Beşiktaş’ın göreve getirdiği Önder Özen Beşiktaş’ta futbol oynamamış, Beşiktaş’ın havasını suyunu bilmez ve bunca eksilerden sonra Önder Özen’den başarı bekliyorsun!
Almanya’da Bundesliga’nın güçlü takımı Borussia Dortmund’un sportif direktörü yıllarca takım kaptanlığı yapmış “Michael Zorc”tur. Şimdi bu takımın Almanya’da şampiyon olması, şampiyonlar liginde final oynaması, Almanya’da genç yıldızları bulup Alman futboluna kazandırması ve bunun sonucunda her yıl Avrupa’nın önde gelen kulüplerine futbolcularını pazarlaması tesadüf mü yoksa sportif direktörün kulüp içinden yetişen birinin olması mı?
Beşiktaş’ta yetişmiş ve futbol oynamış birinin sportif direktör olduğunu düşünün! Samet Aybaba’nın gitmesi bu kadar kolay olur muydu?
Beşiktaş sezona “FEDA” denen bir politikayla başlamıştı, bu doğrultuda Samet Aybaba’yı takım başına geçmişti. Sezon bitti, Samet Aybaba ile yollar ayrıldı. Samet Aybaba’dan boşalan koltuğa şimdi yabancı teknik direktör getirdiler. Transfer dönemi olduğu için birçok ünlü futbolcu isminin kulüple adı anılıyor. Anlaşılan kemer sıkma politikası sadece bizim Samet Hoca’ya denk geldi, nasıl olsa yabancı teknik direktör gelir milyon dolarları götürür istediği yabancıyı da aldırır.
Allah aşkına şimdi Beşiktaş yönetimine sormazlar mı? “Para yoksa Samet FEDA, para varsa Samet ELVEDA” bu anlayışla bir kulüp yönetilir mi?

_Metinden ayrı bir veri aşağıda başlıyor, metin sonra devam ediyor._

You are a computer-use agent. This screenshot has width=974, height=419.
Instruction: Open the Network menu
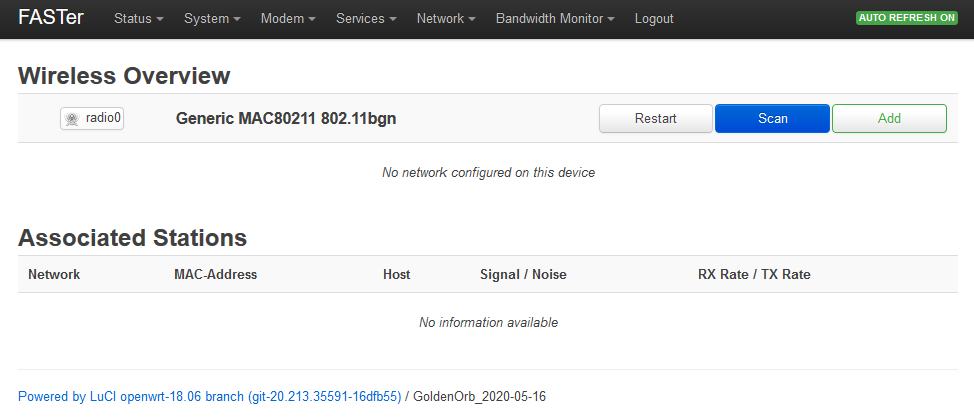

Kendi öz değerlerimize sahip çıkmasak, elimizdekinin değerini bilmezsek, getirdiğiniz yabancı hocalar ve günü kurtarma adına getirdiğiniz sportif direktörler mi Türk futboluna sahip çıkacak!
Hangi yabancı teknik direktör bir tane alt yapıdan futbolcu çıkartıp da Türk futboluna armağan etmiş! Yabancı hocaların istediği, ismi cismi bilinmeyen, takıma katkısı olmayan yabancılara milyon dolarlar döküp getiren, yabancı hocaya bile yöneticilerin sesi bile çıkmamış, maalesef Türk futbolunu yönetenlerin gölgeleri sayesinde Türk futbolu bitmiş!